* TASK INPUTS
-- BEGIN --

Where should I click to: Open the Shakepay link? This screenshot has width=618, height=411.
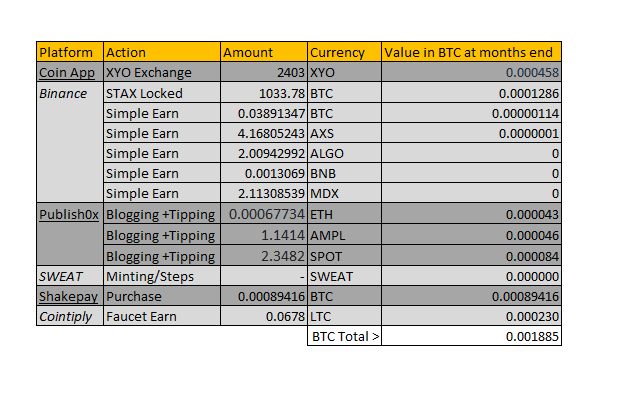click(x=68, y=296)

-- END --
-- BEGIN --

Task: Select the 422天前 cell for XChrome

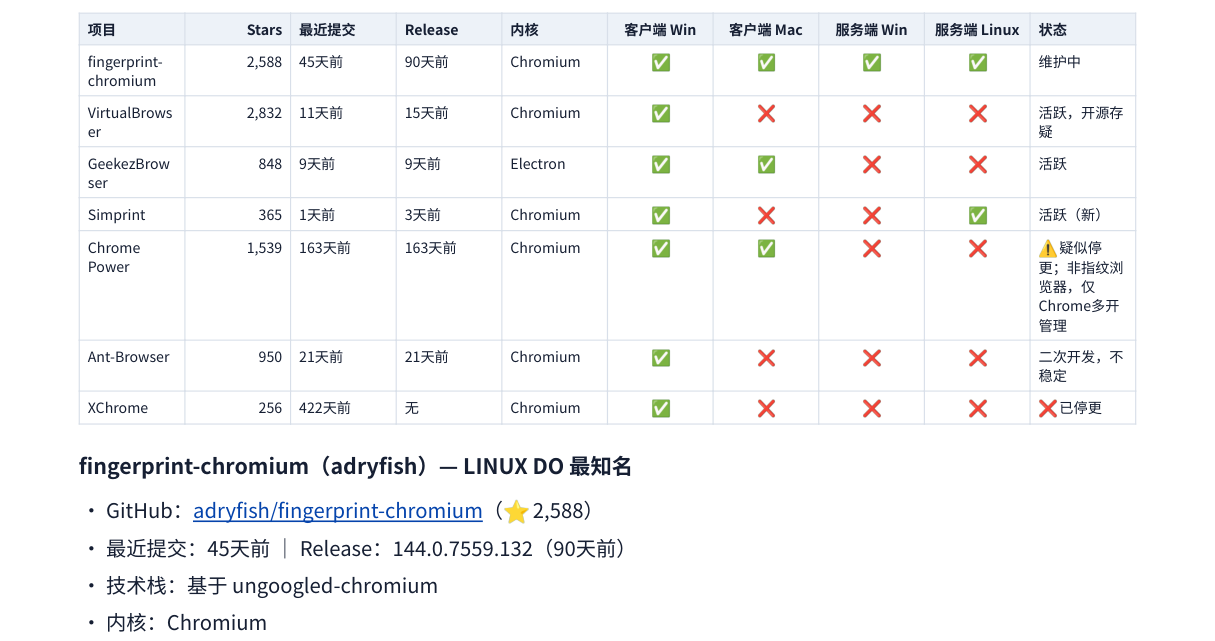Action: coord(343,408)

-- END --
-- BEGIN --

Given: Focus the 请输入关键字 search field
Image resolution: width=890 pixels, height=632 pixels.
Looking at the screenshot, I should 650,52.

-- END --

* DESCRIPTION OF THE TASK
Convert the material between the lines containing "Where should I" and "click(x=68, y=296)", inclusive, into a numbered list, omitting blank lines and any pictures.

* RESULT OF THE EXERCISE
1. Where should I click to: Open the Shakepay link? This screenshot has width=618, height=411.
2. click(x=68, y=296)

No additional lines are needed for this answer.